___ SOURCE ___
Write performance is improved at the expense of an ever-growing number of invalid pages. If not reclaimed, the invalid pages deplete the storage space quickly. To reclaim the storage, garbage collection is necessary.

For purely sequential write operations, garbage collection is straightforward. Blocks can be invalidated and reclaimed one by one as data are written page by page. No extra write–erase operations are incurred. For random write operations, in contrast, the situation is much more complex, and so more sophisticated algorithms are required. For instance, an algorithm could maximize the number of reclaimed pages or minimize the number of additional read and write operations. The effectiveness of a garbage collection algorithm depends on the degree of write amplification that it incurs.

With write amplification, the eventual number of write operations carried out on a NAND flash is greater than that requested by the host. Naturally, it is desirable to contain write amplification as much as possible for performance and endurance reasons. Such containment is of particular importance in Cloud Computing, since write amplification worsens as the amount of random write operations increases.

There are two techniques to reduce write amplification.

One technique is over-provisioning, namely limiting the user address space to a fraction of the raw memory capacity. Over-provisioning increases the number of invalid pages in the block selected for reclamation. It is effective and does not depend on special support from the operating system (or the file system).
___ GIVEN DATA ___
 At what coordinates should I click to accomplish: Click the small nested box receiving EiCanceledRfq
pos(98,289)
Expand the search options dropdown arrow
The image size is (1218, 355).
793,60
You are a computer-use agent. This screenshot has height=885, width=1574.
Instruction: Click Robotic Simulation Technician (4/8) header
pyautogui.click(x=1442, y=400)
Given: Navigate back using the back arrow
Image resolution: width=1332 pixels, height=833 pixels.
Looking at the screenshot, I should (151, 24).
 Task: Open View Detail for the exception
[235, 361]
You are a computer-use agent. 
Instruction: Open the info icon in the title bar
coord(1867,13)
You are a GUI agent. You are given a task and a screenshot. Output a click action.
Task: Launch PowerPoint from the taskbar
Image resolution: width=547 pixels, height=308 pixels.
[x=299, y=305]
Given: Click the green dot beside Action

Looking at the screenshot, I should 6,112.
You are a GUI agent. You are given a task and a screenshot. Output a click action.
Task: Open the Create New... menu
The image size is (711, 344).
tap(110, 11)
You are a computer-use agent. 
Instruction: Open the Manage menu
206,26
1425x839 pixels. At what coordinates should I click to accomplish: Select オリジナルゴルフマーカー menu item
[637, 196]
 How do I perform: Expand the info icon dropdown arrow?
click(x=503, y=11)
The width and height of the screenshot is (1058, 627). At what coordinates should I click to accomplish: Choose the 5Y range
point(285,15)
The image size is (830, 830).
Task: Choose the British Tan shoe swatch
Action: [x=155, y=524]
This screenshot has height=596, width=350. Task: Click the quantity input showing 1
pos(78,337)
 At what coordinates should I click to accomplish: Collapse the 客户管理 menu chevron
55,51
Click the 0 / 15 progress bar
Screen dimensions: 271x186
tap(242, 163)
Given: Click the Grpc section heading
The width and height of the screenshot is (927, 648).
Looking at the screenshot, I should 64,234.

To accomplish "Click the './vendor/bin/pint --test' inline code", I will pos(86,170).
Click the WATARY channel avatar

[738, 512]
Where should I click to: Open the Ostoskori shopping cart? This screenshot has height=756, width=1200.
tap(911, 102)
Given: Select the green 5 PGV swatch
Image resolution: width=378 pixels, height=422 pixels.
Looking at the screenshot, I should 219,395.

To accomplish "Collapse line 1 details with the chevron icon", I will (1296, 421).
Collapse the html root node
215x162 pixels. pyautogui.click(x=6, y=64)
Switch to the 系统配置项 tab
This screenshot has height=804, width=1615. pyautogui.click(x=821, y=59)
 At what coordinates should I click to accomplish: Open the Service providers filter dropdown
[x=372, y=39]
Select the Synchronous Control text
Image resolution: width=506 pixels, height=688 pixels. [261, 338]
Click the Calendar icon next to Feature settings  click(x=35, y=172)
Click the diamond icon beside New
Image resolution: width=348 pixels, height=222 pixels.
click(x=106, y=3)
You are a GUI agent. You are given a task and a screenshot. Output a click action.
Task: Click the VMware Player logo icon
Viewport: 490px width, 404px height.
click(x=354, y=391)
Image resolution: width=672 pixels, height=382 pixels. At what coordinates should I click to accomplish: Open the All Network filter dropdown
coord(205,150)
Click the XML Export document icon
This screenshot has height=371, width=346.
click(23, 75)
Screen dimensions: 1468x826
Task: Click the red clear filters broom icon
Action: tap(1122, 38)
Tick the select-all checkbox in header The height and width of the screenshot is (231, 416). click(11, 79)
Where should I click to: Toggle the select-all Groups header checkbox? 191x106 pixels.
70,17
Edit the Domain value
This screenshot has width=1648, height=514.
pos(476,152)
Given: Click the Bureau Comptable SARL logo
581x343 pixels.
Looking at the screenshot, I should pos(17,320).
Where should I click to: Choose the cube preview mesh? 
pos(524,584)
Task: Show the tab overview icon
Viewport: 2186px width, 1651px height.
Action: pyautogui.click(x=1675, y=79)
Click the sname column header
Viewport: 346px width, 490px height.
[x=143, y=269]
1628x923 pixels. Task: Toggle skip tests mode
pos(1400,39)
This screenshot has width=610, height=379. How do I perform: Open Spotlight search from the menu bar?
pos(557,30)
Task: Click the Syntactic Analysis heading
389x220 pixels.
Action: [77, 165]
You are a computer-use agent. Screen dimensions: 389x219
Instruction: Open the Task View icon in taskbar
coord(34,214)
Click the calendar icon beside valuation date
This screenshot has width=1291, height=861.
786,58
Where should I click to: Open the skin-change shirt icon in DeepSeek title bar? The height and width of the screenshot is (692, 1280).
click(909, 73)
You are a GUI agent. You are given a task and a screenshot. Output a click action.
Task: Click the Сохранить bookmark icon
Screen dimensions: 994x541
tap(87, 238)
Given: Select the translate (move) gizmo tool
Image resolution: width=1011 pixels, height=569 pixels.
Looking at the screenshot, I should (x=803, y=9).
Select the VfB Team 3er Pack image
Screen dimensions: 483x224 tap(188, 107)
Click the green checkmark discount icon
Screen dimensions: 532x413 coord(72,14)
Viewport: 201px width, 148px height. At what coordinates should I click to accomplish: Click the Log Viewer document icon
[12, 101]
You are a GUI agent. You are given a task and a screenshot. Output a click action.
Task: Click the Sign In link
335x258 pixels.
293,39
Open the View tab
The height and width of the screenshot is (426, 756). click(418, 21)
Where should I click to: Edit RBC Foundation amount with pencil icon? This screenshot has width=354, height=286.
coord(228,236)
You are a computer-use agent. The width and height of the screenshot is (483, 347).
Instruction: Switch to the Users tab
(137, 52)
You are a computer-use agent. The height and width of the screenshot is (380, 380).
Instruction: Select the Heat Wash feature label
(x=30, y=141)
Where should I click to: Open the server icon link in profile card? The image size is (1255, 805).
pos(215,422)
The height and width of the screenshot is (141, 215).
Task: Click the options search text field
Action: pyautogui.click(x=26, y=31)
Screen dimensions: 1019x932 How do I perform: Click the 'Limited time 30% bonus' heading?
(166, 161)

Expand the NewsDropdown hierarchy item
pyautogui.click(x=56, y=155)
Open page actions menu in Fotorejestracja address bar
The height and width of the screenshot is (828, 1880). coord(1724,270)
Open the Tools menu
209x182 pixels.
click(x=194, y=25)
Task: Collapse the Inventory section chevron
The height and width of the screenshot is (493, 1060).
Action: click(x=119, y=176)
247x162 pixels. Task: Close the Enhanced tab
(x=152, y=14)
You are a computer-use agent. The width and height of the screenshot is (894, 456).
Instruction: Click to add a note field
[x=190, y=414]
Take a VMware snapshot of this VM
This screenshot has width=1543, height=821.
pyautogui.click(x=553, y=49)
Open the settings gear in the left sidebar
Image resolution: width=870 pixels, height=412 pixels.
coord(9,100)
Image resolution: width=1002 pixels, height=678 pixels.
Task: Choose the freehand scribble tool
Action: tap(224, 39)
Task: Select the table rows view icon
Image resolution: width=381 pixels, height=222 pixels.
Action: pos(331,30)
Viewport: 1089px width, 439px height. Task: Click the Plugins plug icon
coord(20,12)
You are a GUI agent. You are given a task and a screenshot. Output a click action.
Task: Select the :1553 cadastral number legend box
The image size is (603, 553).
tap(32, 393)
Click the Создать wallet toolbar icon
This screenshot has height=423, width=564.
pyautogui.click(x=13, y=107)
___
WRITTEN EXERCISE
Reproduce the passage on flash garbage collection word for word, from "One technique is" up to and including "the file system).".

TASK ANSWER
One technique is over-provisioning, namely limiting the user address space to a fraction of the raw memory capacity. Over-provisioning increases the number of invalid pages in the block selected for reclamation. It is effective and does not depend on special support from the operating system (or the file system).